_Action item_. Every line from the one holding "Image resolution: width=527" through the last line of the records must be retyped exactly, and no other line or picture may appear in the copy.
Start of Dataset records
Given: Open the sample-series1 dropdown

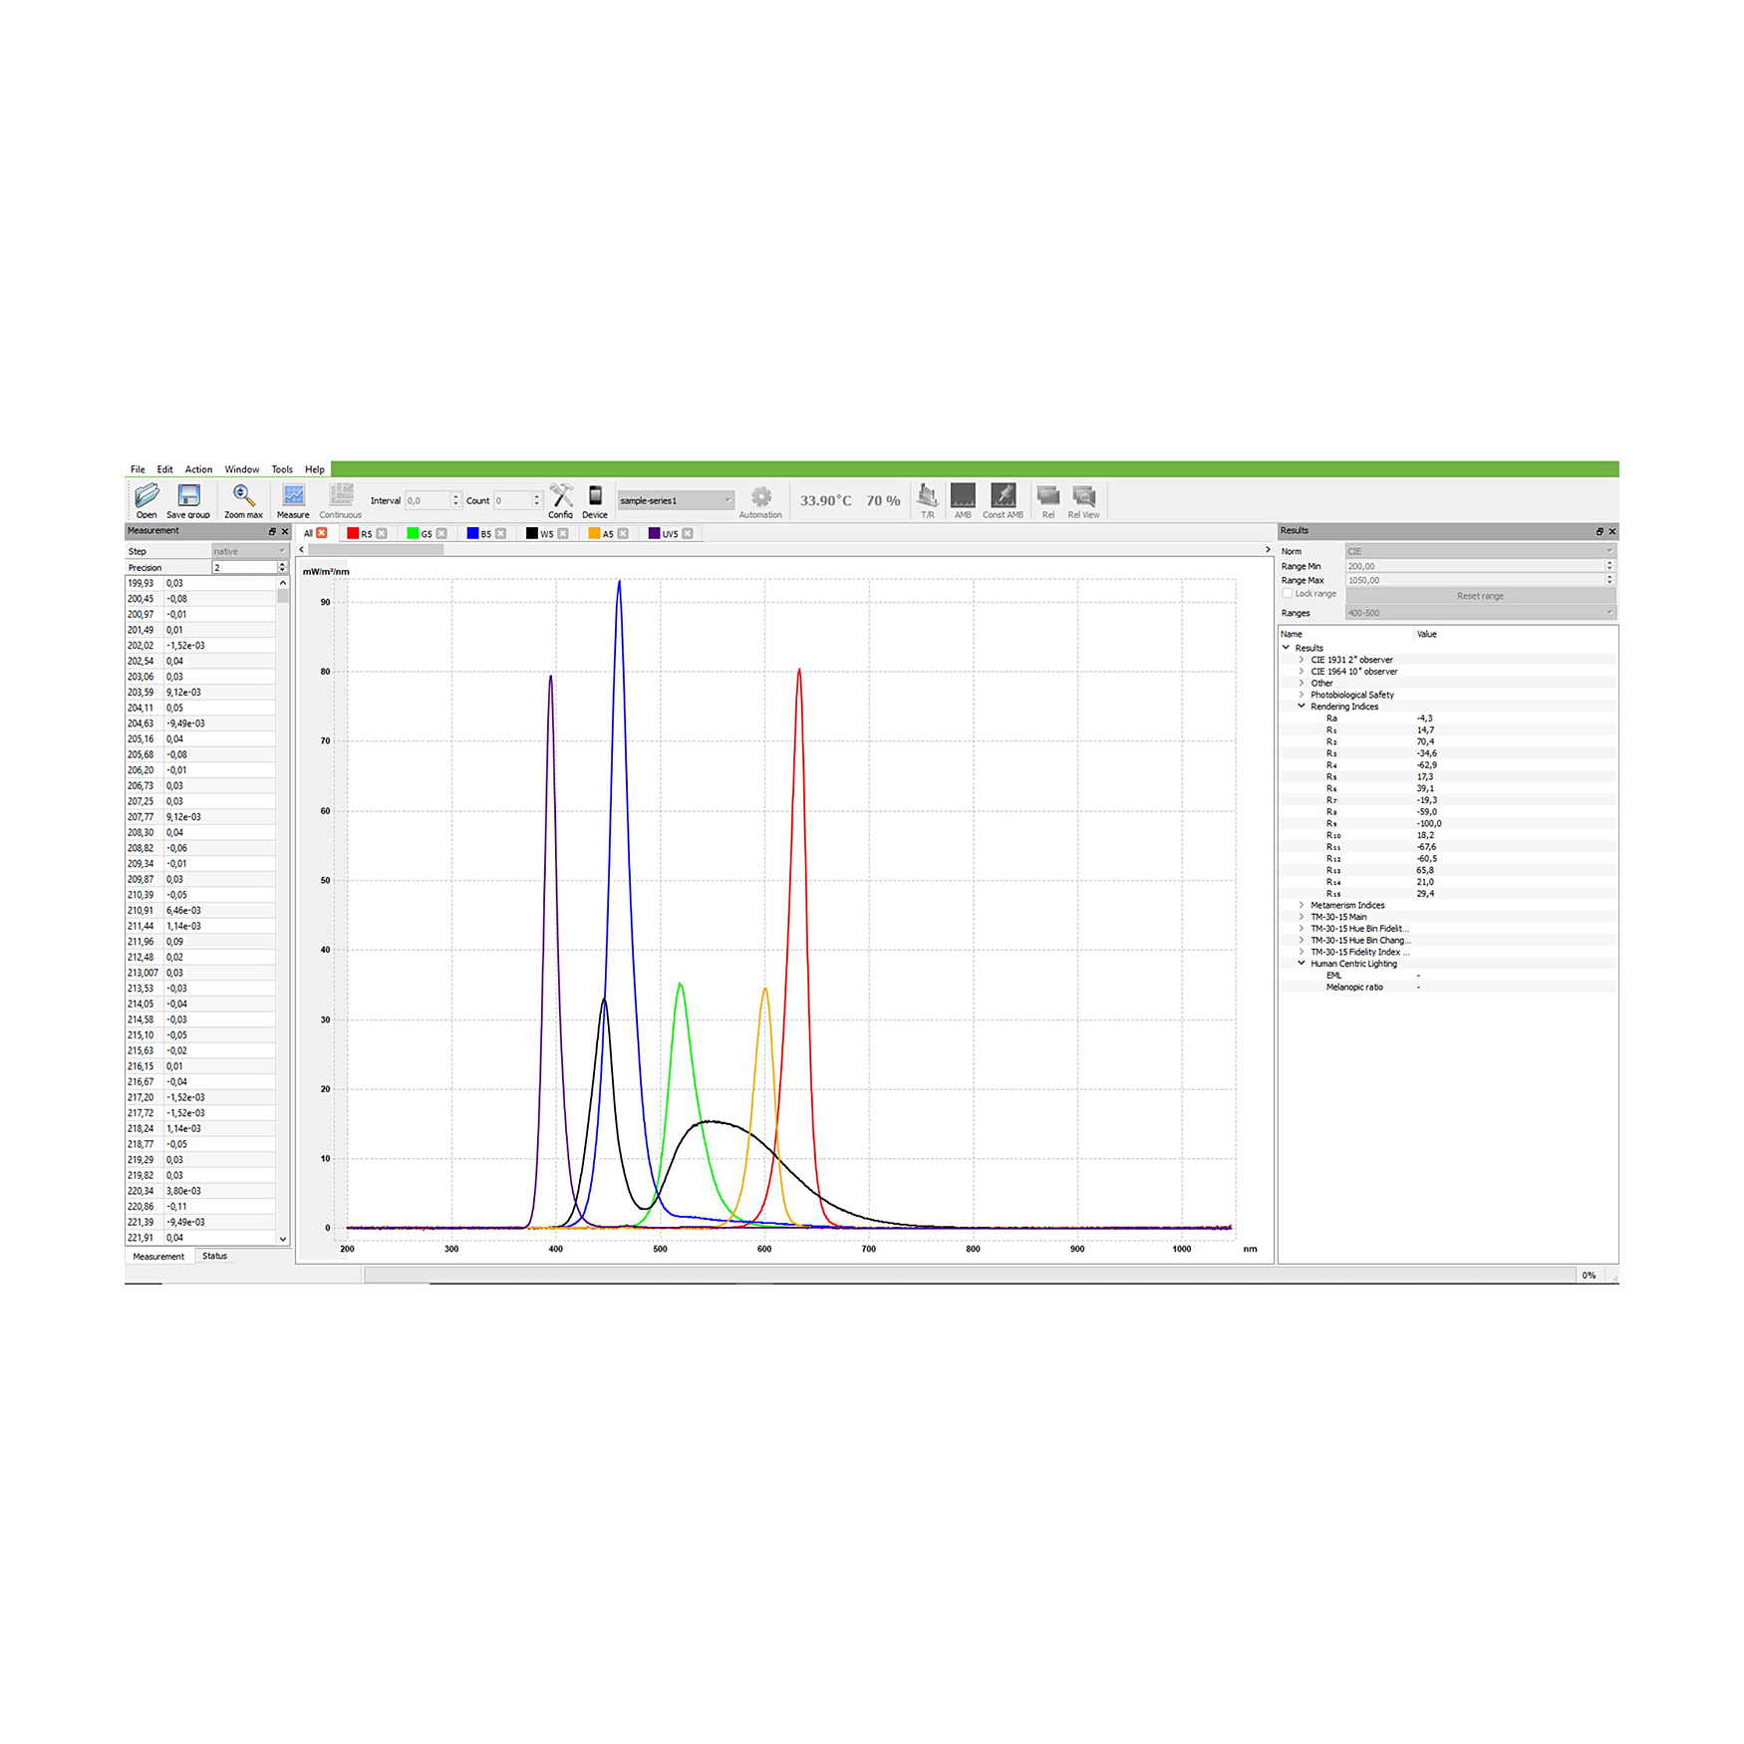Looking at the screenshot, I should click(676, 500).
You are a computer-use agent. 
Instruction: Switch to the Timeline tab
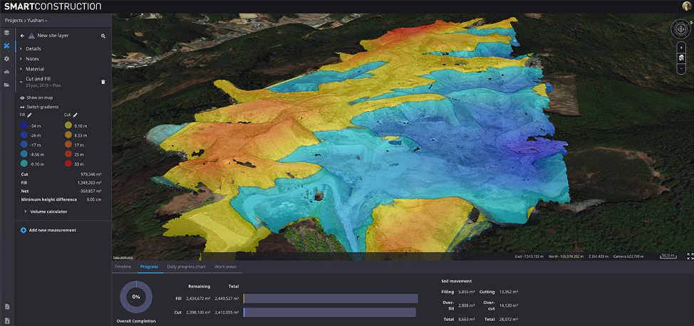[x=123, y=267]
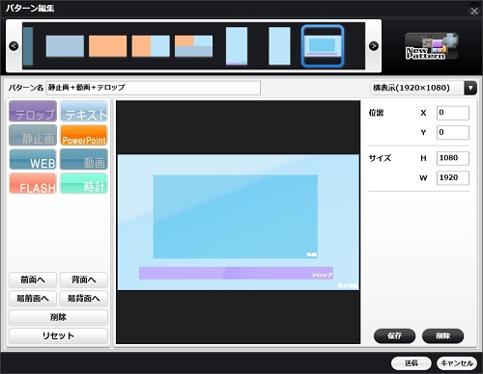Click the X position input field
Viewport: 483px width, 374px height.
coord(453,113)
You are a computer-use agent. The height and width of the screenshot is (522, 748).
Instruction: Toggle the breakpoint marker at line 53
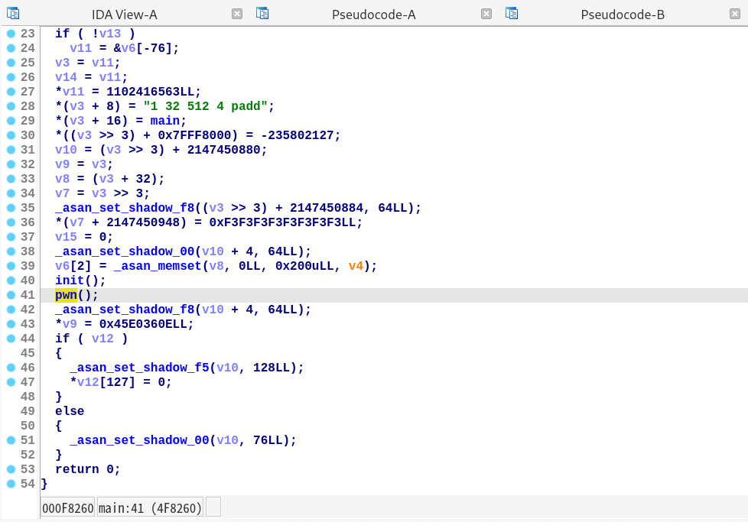(11, 469)
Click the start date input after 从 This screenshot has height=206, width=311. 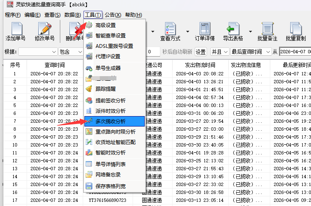point(294,52)
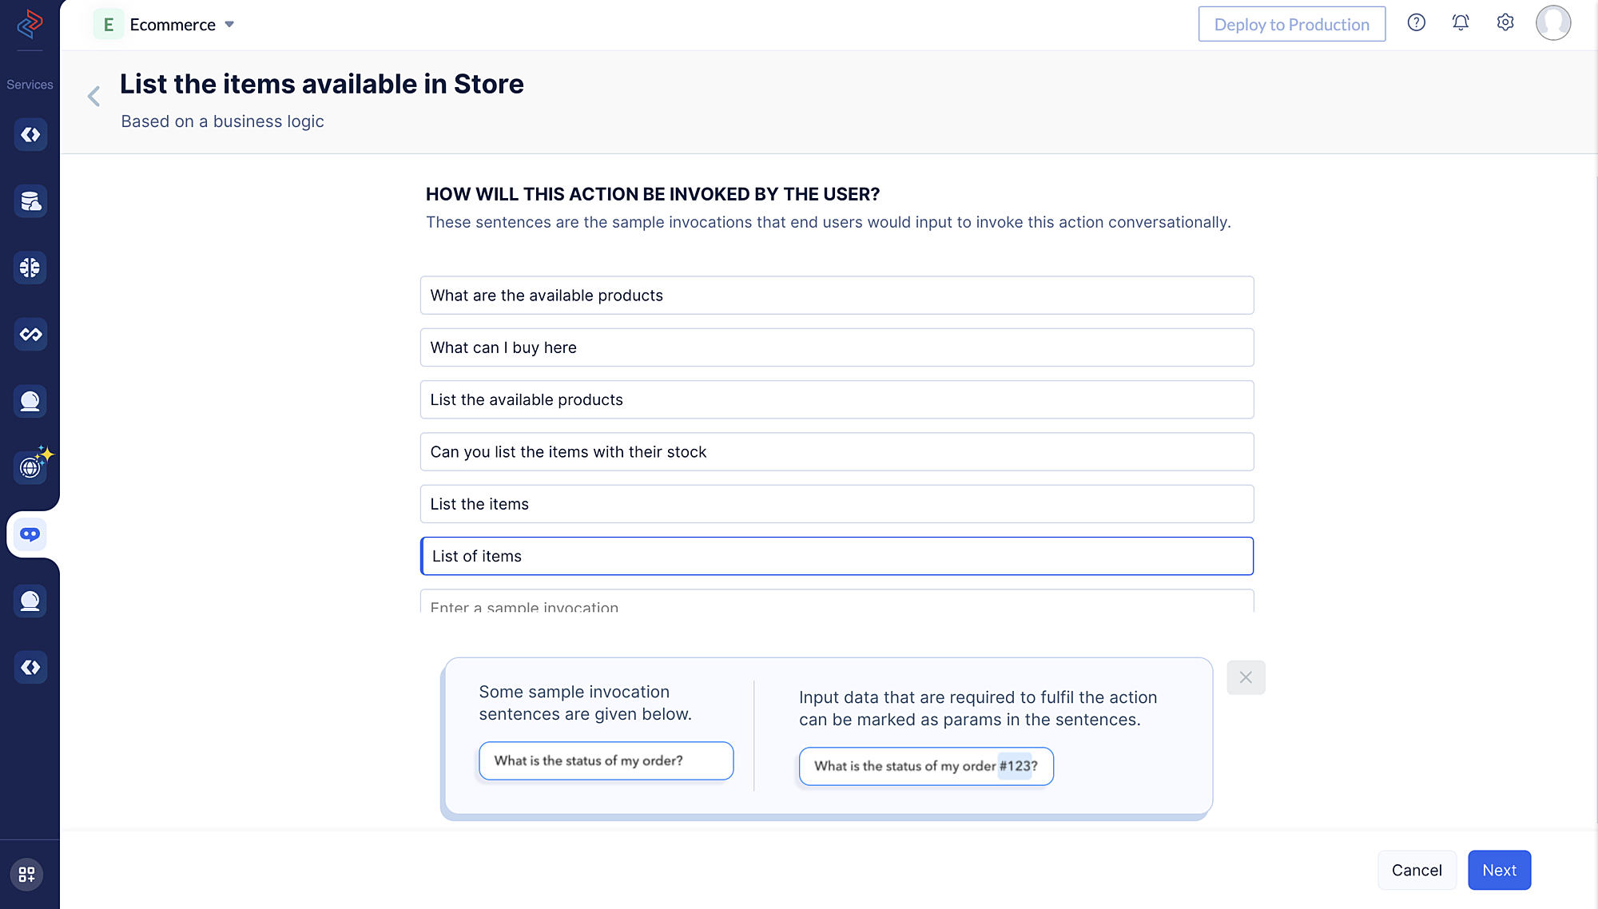Click the Cancel button

tap(1417, 870)
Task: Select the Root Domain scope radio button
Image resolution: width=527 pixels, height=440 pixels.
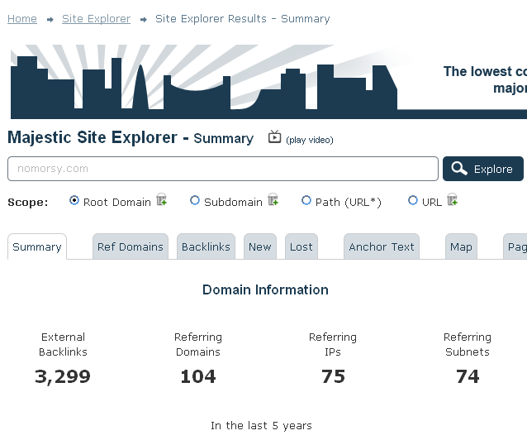Action: (74, 200)
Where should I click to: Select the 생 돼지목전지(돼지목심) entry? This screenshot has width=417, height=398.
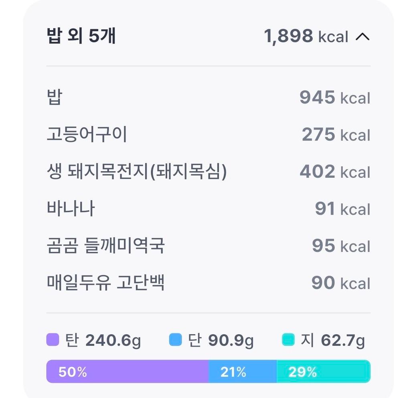point(136,172)
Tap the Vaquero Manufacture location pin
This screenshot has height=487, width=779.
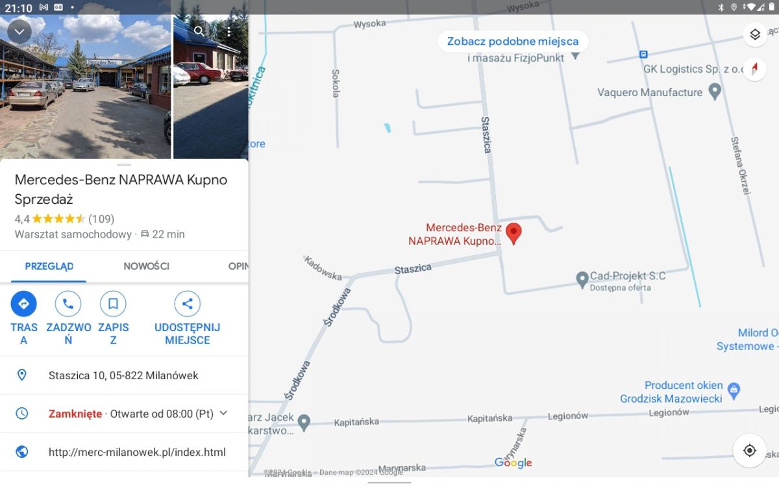[715, 92]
End of Dataset records
_Answer for the task_.
Image resolution: width=527 pixels, height=440 pixels.
Action: (74, 200)
Where should I click to: Select the 생 돼지목전지(돼지목심) entry? This screenshot has width=417, height=398.
point(136,172)
Tap the Vaquero Manufacture location pin
This screenshot has height=487, width=779.
[715, 92]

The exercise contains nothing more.